DATA ROWS
———

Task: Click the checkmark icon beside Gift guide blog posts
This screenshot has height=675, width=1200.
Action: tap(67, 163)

———

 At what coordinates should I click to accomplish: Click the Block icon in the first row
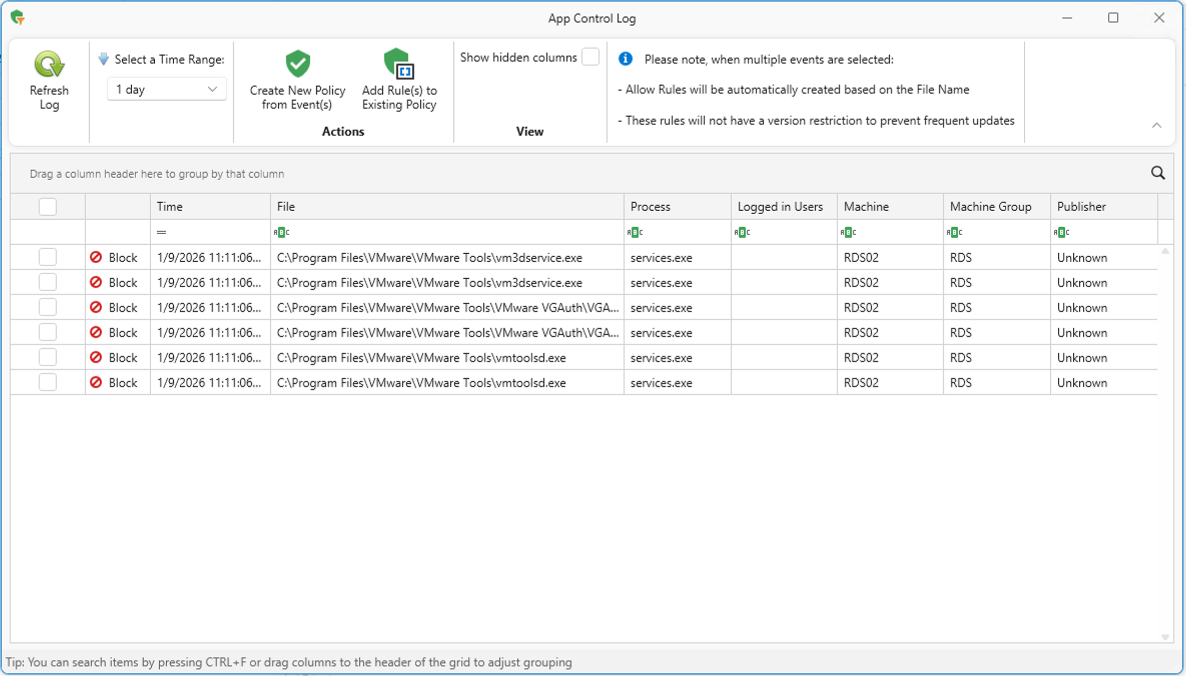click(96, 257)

———

EXERCISE AIM
Please retype the lines from the line with "At what coordinates" up to and including the line with "click(96, 257)", leaving the pictures out.

SOLVED EXERCISE
 At what coordinates should I click to accomplish: Click the Block icon in the first row
click(96, 257)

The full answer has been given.